--- Start SUPPLIED ENTRIES ---
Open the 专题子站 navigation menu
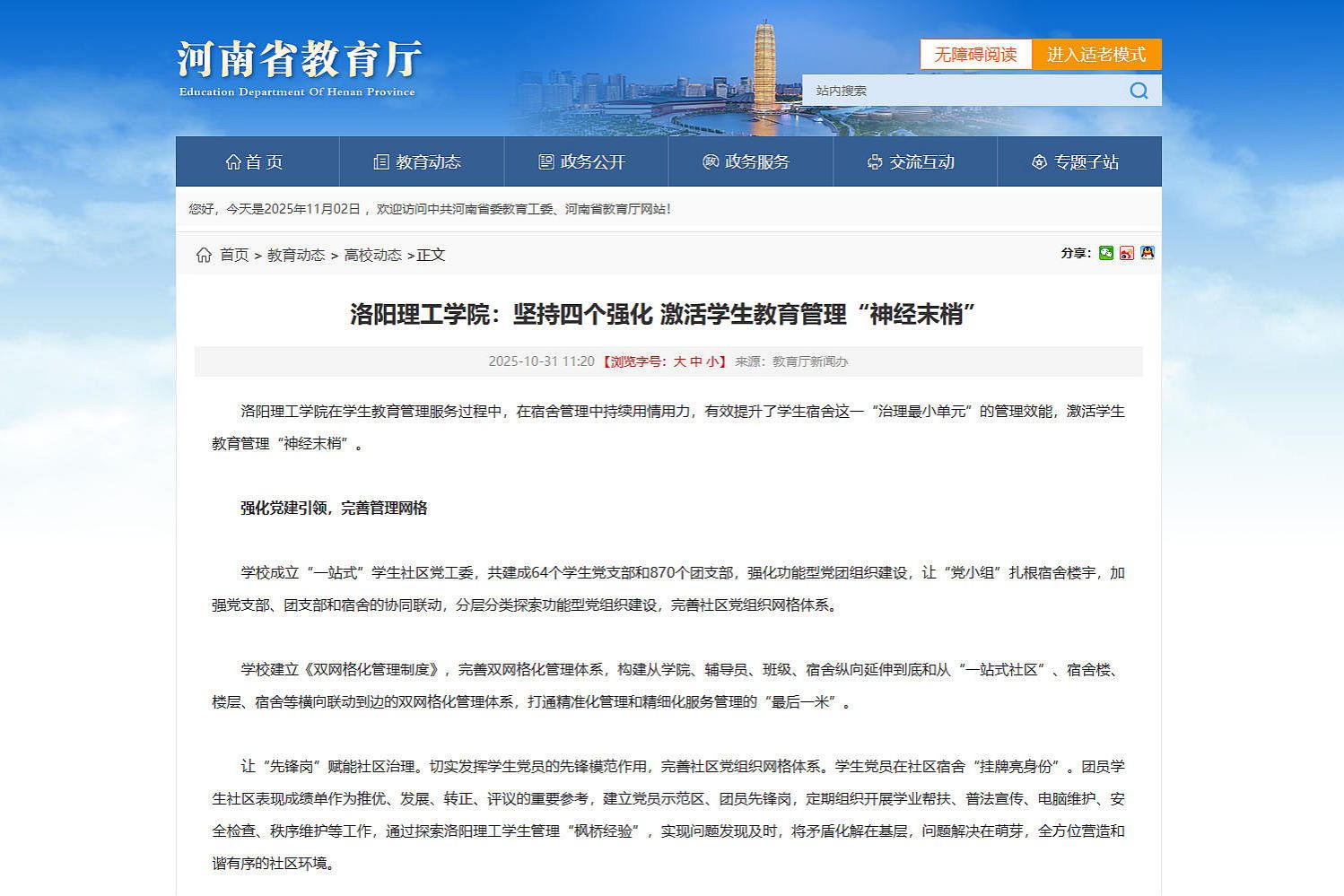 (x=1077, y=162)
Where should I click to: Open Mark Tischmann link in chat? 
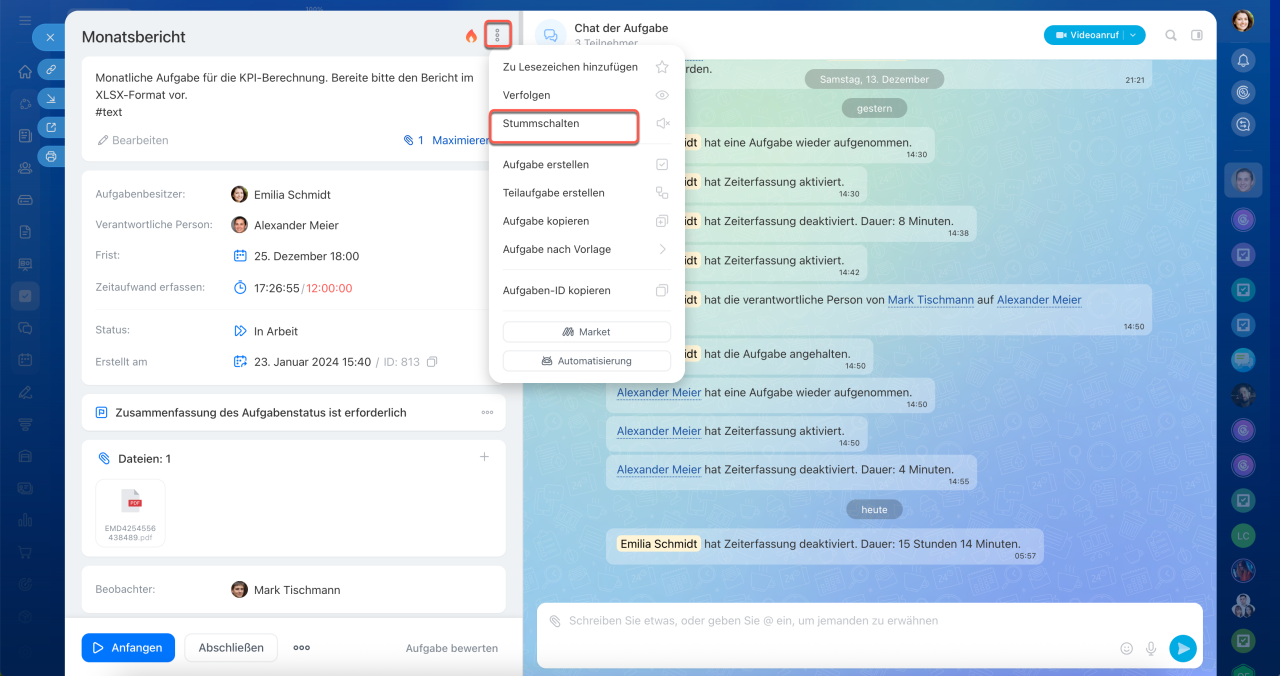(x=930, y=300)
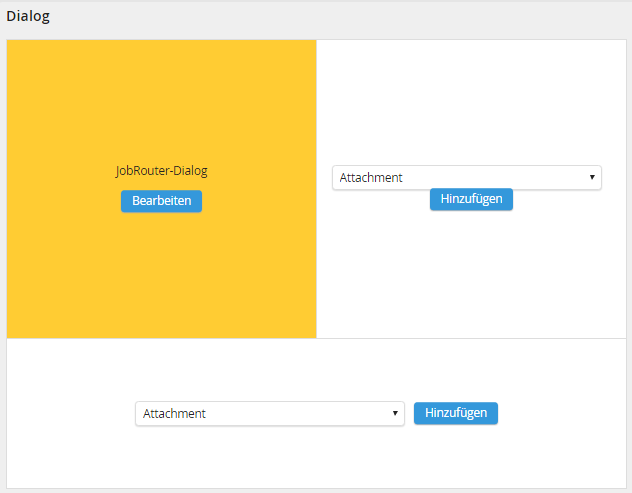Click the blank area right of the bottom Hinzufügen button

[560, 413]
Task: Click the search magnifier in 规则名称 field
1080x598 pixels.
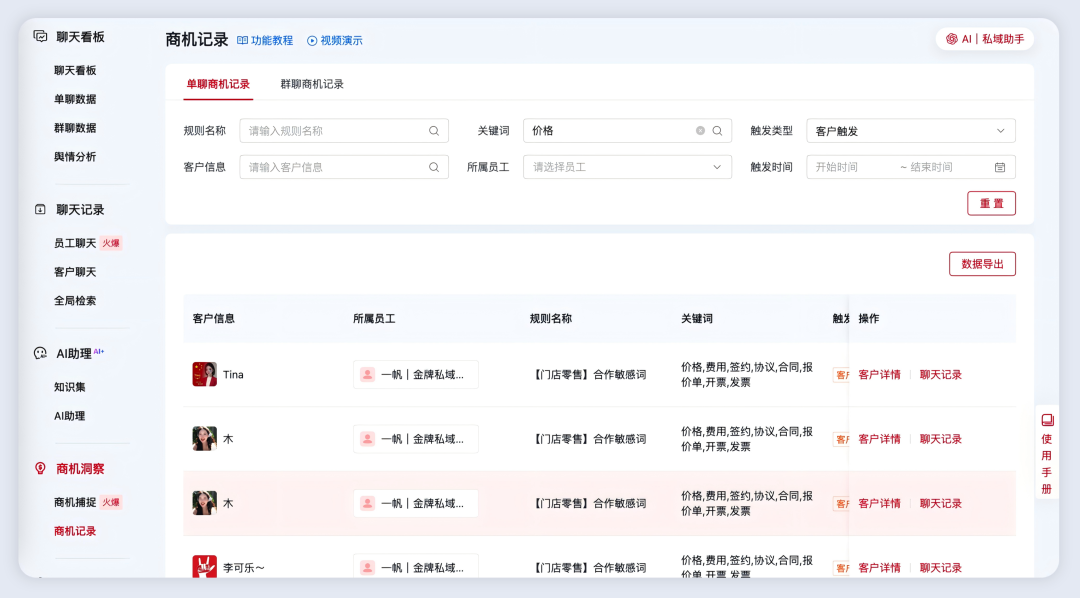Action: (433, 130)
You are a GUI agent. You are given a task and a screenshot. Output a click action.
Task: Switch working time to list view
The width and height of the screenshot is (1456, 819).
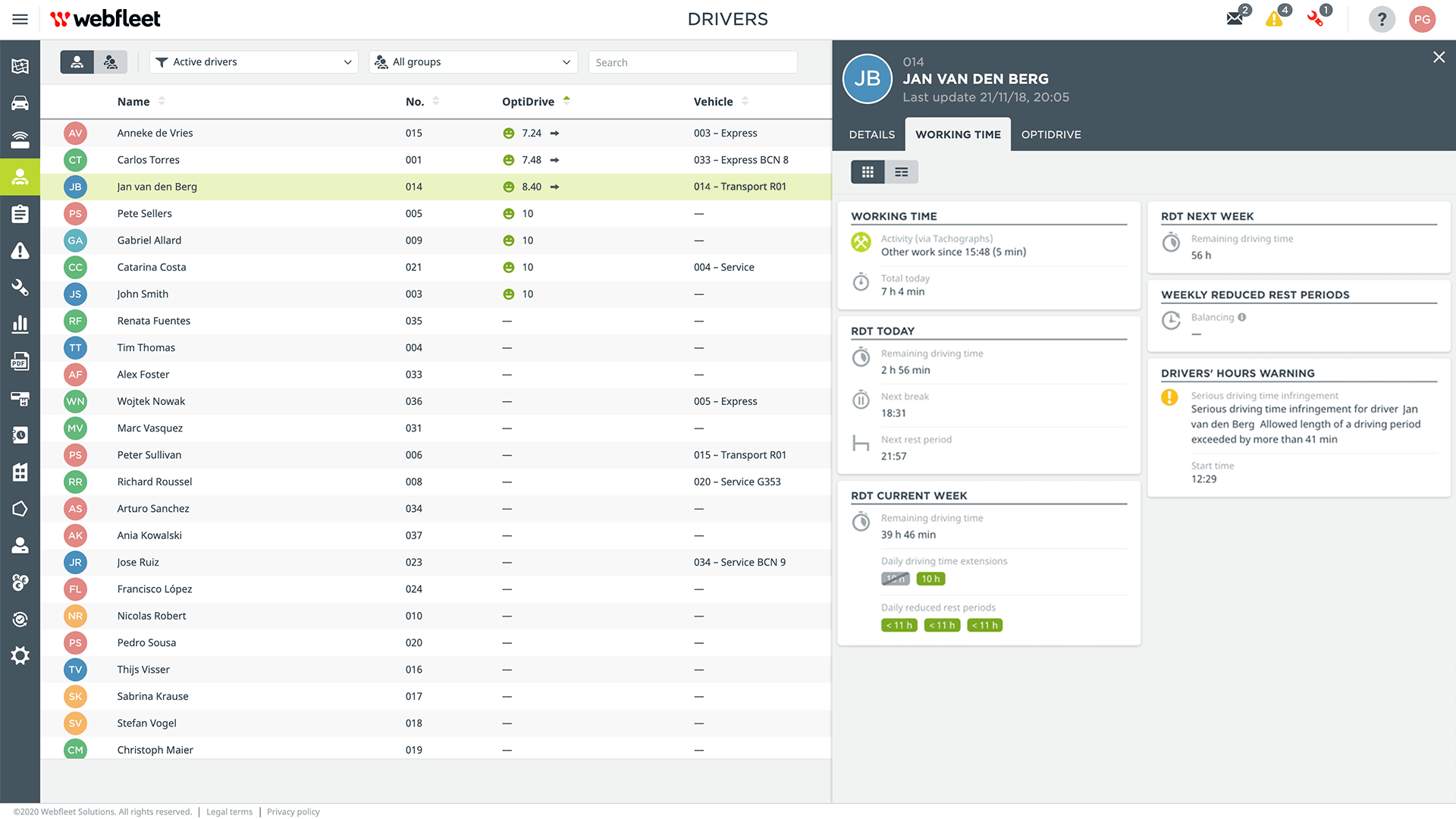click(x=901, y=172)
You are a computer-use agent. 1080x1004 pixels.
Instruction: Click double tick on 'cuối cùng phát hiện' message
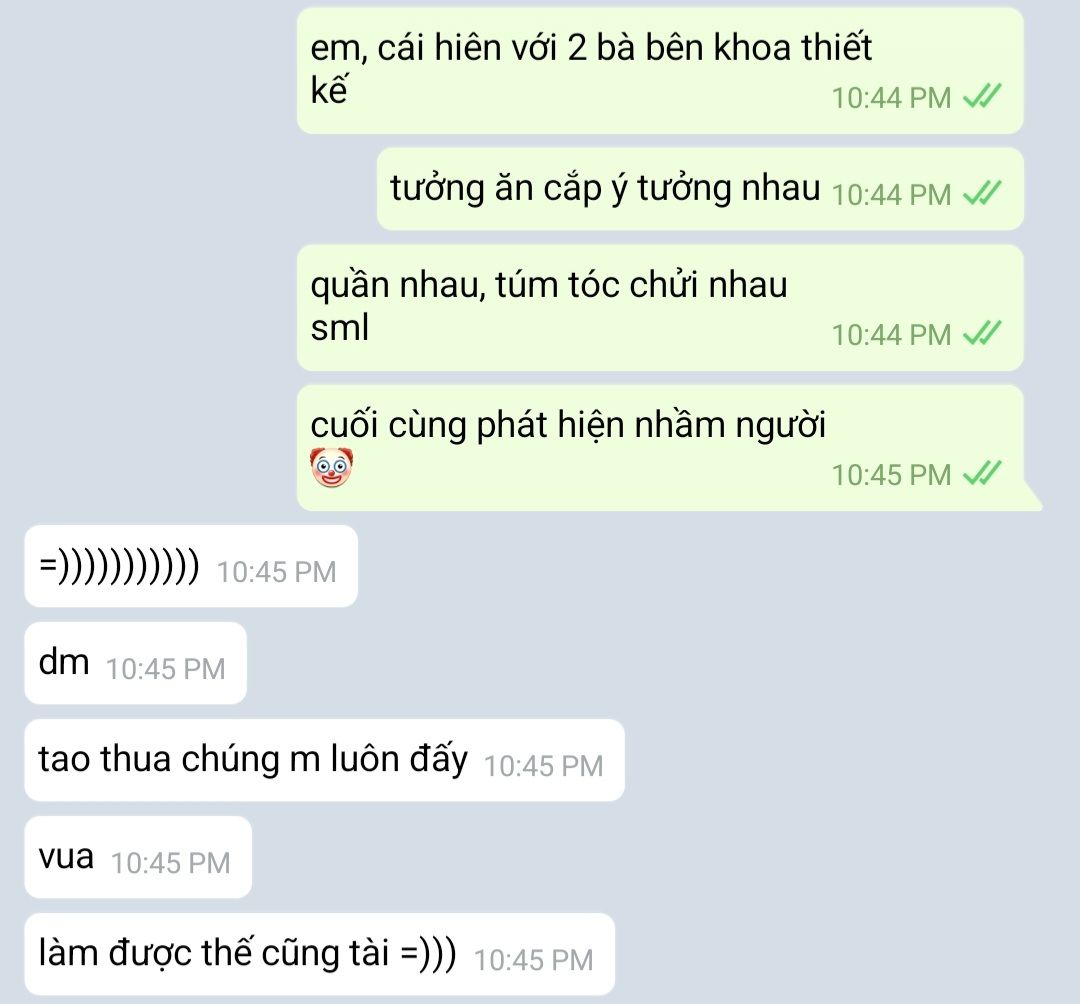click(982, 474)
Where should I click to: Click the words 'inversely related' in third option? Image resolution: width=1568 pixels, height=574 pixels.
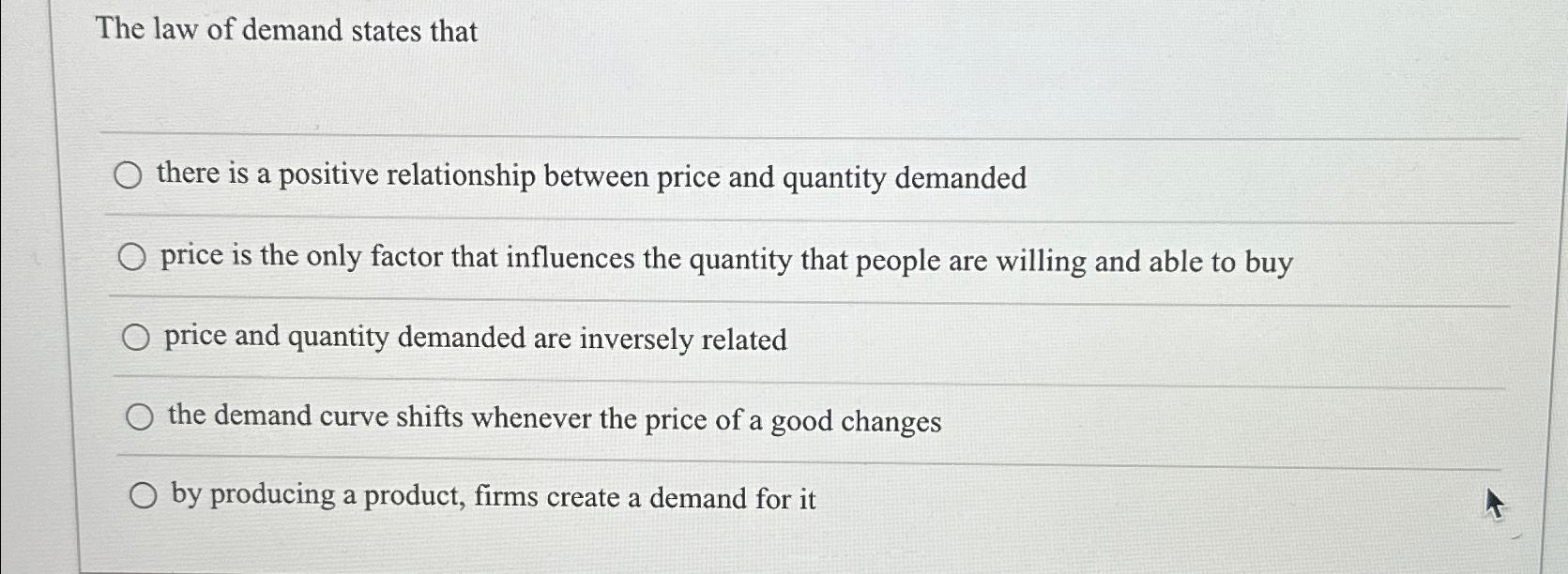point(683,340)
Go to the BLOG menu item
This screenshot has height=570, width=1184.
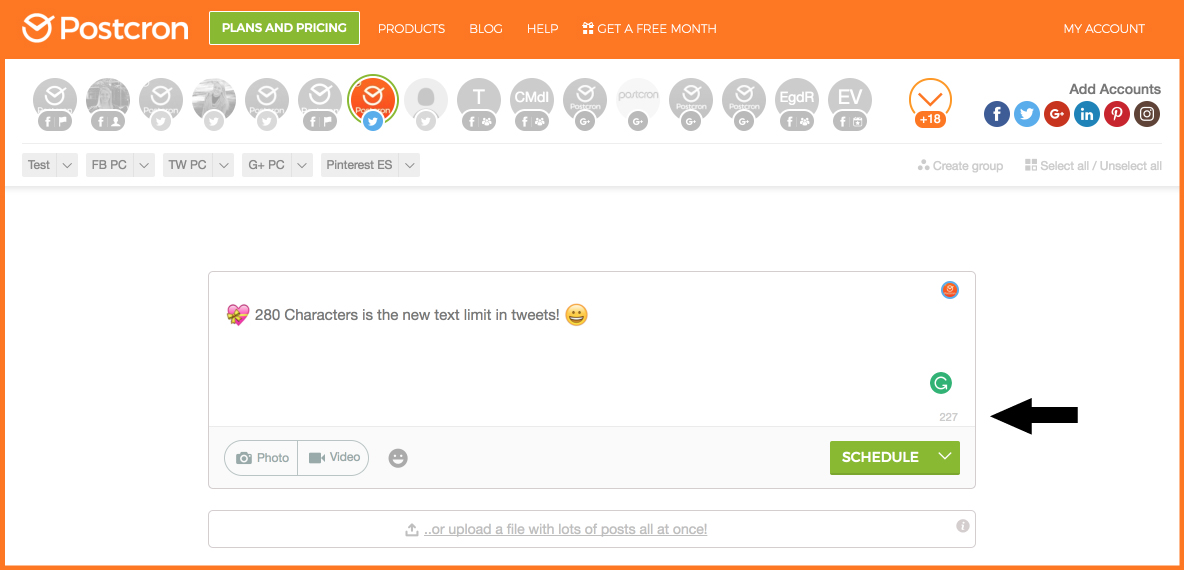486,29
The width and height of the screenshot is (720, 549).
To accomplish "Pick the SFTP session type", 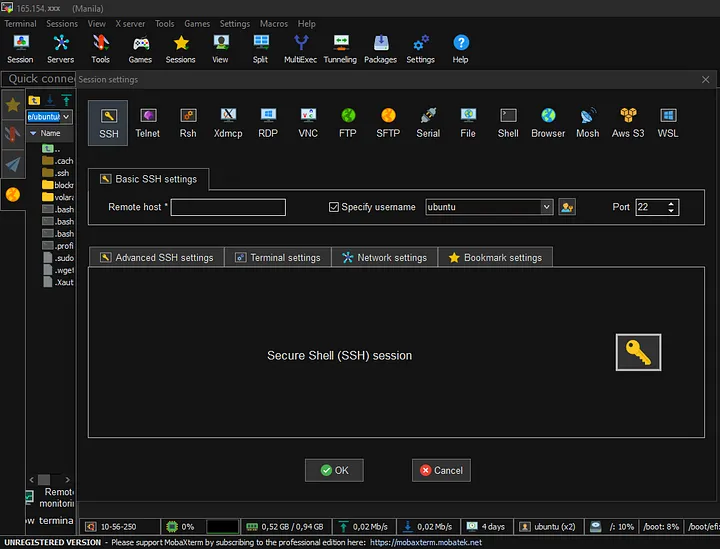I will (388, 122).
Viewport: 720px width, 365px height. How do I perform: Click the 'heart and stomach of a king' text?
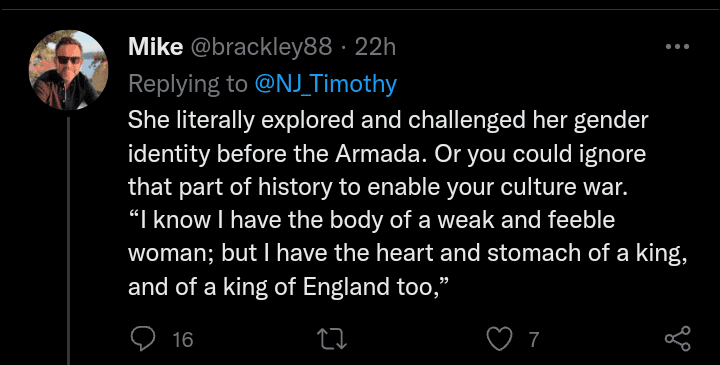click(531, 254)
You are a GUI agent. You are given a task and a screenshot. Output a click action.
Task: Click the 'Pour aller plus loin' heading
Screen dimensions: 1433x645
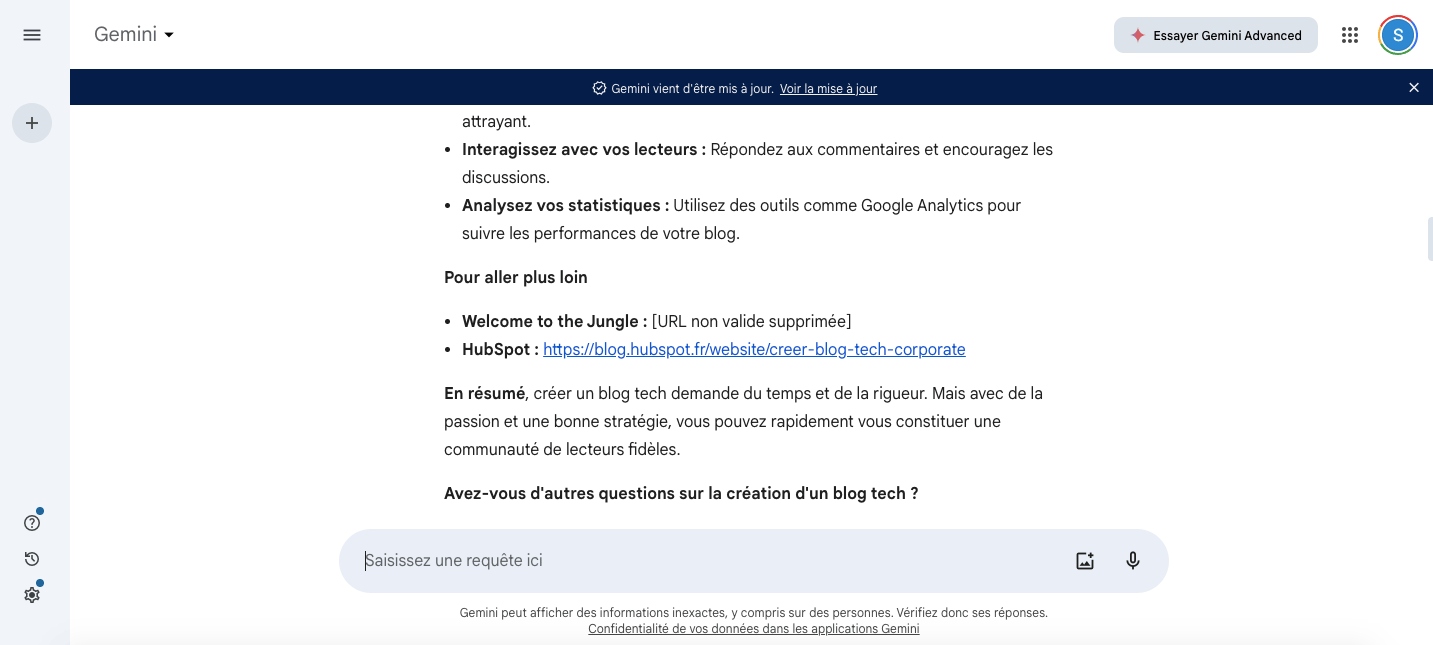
--- End SUPPLIED ENTRIES ---
### WHAT YOU WILL DO
Reproduce the entries exactly, from the start of the entries up to and including the line with "click(x=901, y=172)". Leave the pictures out of your answer.

### EXERCISE ANSWER
Open the 专题子站 navigation menu
 (x=1077, y=162)
Where should I click to: Open Mark Tischmann link in chat? 
(x=930, y=300)
Click the blank area right of the bottom Hinzufügen button

[560, 413]
Task: Click the search magnifier in 规则名称 field
1080x598 pixels.
Action: (433, 130)
You are a GUI agent. You are given a task and a screenshot. Output a click action.
Task: Switch working time to list view
The width and height of the screenshot is (1456, 819).
click(x=901, y=172)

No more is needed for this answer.